### Prompt
Please print the records below word for word.

### Exercise data

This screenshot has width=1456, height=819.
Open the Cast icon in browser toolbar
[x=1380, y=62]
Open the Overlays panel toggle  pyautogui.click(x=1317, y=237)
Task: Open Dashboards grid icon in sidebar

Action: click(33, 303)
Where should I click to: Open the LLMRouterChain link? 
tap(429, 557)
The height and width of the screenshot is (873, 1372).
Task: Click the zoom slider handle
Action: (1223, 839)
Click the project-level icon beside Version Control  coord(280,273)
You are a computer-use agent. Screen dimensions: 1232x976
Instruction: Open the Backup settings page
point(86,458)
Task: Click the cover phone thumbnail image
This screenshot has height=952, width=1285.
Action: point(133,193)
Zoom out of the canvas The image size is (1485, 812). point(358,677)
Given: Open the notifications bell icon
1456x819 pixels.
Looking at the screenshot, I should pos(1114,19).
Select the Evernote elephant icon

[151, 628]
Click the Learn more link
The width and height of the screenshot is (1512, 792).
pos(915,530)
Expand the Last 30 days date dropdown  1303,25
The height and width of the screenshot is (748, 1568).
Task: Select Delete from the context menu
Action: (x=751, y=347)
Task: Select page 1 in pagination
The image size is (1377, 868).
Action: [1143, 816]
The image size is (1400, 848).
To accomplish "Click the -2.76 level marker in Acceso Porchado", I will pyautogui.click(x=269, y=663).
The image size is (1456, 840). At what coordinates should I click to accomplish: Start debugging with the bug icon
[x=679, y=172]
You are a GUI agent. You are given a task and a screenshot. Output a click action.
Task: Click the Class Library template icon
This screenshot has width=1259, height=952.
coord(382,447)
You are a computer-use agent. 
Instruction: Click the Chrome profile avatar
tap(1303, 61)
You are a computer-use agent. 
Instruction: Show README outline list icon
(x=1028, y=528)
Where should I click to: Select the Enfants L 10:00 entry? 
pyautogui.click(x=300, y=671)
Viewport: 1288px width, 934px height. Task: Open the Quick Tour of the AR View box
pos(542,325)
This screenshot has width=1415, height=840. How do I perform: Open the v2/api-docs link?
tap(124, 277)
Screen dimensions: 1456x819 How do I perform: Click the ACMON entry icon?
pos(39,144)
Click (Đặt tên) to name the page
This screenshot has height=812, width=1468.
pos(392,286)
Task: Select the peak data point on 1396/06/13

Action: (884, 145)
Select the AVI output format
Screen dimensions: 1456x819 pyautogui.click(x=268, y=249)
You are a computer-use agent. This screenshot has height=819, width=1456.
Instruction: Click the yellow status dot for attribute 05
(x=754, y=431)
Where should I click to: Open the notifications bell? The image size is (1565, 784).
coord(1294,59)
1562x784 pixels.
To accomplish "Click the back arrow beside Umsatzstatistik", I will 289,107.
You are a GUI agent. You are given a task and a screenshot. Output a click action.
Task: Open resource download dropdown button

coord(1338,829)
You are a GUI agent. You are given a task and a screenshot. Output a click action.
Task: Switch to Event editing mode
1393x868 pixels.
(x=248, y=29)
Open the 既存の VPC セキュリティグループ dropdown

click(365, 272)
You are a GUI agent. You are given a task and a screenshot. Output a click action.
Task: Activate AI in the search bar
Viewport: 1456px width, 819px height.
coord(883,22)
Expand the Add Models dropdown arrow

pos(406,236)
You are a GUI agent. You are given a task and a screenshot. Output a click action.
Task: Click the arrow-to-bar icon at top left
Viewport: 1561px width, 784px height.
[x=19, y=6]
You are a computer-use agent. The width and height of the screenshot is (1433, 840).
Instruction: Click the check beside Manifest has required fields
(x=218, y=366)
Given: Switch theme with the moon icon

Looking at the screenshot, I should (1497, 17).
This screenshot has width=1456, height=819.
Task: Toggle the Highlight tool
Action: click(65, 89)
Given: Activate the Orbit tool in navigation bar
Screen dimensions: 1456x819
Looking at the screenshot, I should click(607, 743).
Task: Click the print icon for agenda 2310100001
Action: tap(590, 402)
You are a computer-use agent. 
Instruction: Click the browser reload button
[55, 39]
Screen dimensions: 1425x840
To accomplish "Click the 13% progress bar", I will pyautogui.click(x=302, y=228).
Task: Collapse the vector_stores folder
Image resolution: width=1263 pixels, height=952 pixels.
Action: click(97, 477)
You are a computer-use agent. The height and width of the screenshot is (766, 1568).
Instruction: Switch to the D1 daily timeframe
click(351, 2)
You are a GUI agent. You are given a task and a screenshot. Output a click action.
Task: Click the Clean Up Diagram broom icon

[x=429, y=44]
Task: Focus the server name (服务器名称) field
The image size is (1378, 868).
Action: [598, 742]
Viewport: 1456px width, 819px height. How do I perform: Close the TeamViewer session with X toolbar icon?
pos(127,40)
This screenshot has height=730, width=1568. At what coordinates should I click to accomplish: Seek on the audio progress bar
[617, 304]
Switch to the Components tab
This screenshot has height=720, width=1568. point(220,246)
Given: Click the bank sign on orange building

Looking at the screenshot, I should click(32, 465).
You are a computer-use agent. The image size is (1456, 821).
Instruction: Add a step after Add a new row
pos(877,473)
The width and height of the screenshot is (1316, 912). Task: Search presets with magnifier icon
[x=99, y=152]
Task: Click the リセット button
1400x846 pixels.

### Written reply
This screenshot has width=1456, height=819.
Open the Cast icon in browser toolbar
[x=1380, y=62]
Open the Overlays panel toggle  pyautogui.click(x=1317, y=237)
Task: Open Dashboards grid icon in sidebar

Action: click(33, 303)
Where should I click to: Open the LLMRouterChain link? 
tap(429, 557)
The height and width of the screenshot is (873, 1372).
Task: Click the zoom slider handle
Action: (1223, 839)
Click the project-level icon beside Version Control  coord(280,273)
You are a computer-use agent. Screen dimensions: 1232x976
Instruction: Open the Backup settings page
point(86,458)
Task: Click the cover phone thumbnail image
This screenshot has height=952, width=1285.
Action: point(133,193)
Zoom out of the canvas The image size is (1485, 812). point(358,677)
Given: Open the notifications bell icon
1456x819 pixels.
Looking at the screenshot, I should pos(1114,19).
Select the Evernote elephant icon

[151, 628]
Click the Learn more link
The width and height of the screenshot is (1512, 792).
pos(915,530)
Expand the Last 30 days date dropdown  1303,25
The height and width of the screenshot is (748, 1568).
Task: Select Delete from the context menu
Action: (x=751, y=347)
Task: Select page 1 in pagination
The image size is (1377, 868).
Action: [1143, 816]
The image size is (1400, 848).
To accomplish "Click the -2.76 level marker in Acceso Porchado", I will pyautogui.click(x=269, y=663).
The image size is (1456, 840). At what coordinates should I click to accomplish: Start debugging with the bug icon
[x=679, y=172]
You are a GUI agent. You are given a task and a screenshot. Output a click action.
Task: Click the Class Library template icon
This screenshot has width=1259, height=952.
coord(382,447)
You are a computer-use agent. 
Instruction: Click the Chrome profile avatar
tap(1303, 61)
You are a computer-use agent. 
Instruction: Show README outline list icon
(x=1028, y=528)
Where should I click to: Select the Enfants L 10:00 entry? 
pyautogui.click(x=300, y=671)
Viewport: 1288px width, 934px height. Task: Open the Quick Tour of the AR View box
pos(542,325)
This screenshot has width=1415, height=840. How do I perform: Open the v2/api-docs link?
tap(124, 277)
Screen dimensions: 1456x819 How do I perform: Click the ACMON entry icon?
pos(39,144)
Click (Đặt tên) to name the page
This screenshot has height=812, width=1468.
pos(392,286)
Task: Select the peak data point on 1396/06/13

Action: (884, 145)
Select the AVI output format
Screen dimensions: 1456x819 pyautogui.click(x=268, y=249)
You are a computer-use agent. This screenshot has height=819, width=1456.
Instruction: Click the yellow status dot for attribute 05
(x=754, y=431)
Where should I click to: Open the notifications bell? The image size is (1565, 784).
coord(1294,59)
1562x784 pixels.
To accomplish "Click the back arrow beside Umsatzstatistik", I will 289,107.
You are a GUI agent. You are given a task and a screenshot. Output a click action.
Task: Open resource download dropdown button

coord(1338,829)
You are a GUI agent. You are given a task and a screenshot. Output a click action.
Task: Switch to Event editing mode
1393x868 pixels.
(x=248, y=29)
Open the 既存の VPC セキュリティグループ dropdown

click(365, 272)
You are a GUI agent. You are given a task and a screenshot. Output a click action.
Task: Activate AI in the search bar
Viewport: 1456px width, 819px height.
coord(883,22)
Expand the Add Models dropdown arrow

pos(406,236)
You are a GUI agent. You are given a task and a screenshot. Output a click action.
Task: Click the arrow-to-bar icon at top left
Viewport: 1561px width, 784px height.
[x=19, y=6]
You are a computer-use agent. The width and height of the screenshot is (1433, 840).
Instruction: Click the check beside Manifest has required fields
(x=218, y=366)
Given: Switch theme with the moon icon

Looking at the screenshot, I should (1497, 17).
This screenshot has width=1456, height=819.
Task: Toggle the Highlight tool
Action: click(65, 89)
Given: Activate the Orbit tool in navigation bar
Screen dimensions: 1456x819
Looking at the screenshot, I should click(607, 743).
Task: Click the print icon for agenda 2310100001
Action: tap(590, 402)
You are a computer-use agent. 
Instruction: Click the browser reload button
[55, 39]
Screen dimensions: 1425x840
To accomplish "Click the 13% progress bar", I will pyautogui.click(x=302, y=228).
Task: Collapse the vector_stores folder
Image resolution: width=1263 pixels, height=952 pixels.
Action: click(97, 477)
You are a computer-use agent. The height and width of the screenshot is (766, 1568).
Instruction: Switch to the D1 daily timeframe
click(351, 2)
You are a GUI agent. You are given a task and a screenshot. Output a click action.
Task: Click the Clean Up Diagram broom icon

[x=429, y=44]
Task: Focus the server name (服务器名称) field
The image size is (1378, 868).
Action: [598, 742]
Viewport: 1456px width, 819px height. How do I perform: Close the TeamViewer session with X toolbar icon?
pos(127,40)
This screenshot has height=730, width=1568. At what coordinates should I click to accomplish: Seek on the audio progress bar
[617, 304]
Switch to the Components tab
This screenshot has height=720, width=1568. point(220,246)
Given: Click the bank sign on orange building

Looking at the screenshot, I should click(32, 465).
You are a computer-use agent. The image size is (1456, 821).
Instruction: Add a step after Add a new row
pos(877,473)
The width and height of the screenshot is (1316, 912). Task: Search presets with magnifier icon
[x=99, y=152]
Task: Click the リセット button
1400x846 pixels.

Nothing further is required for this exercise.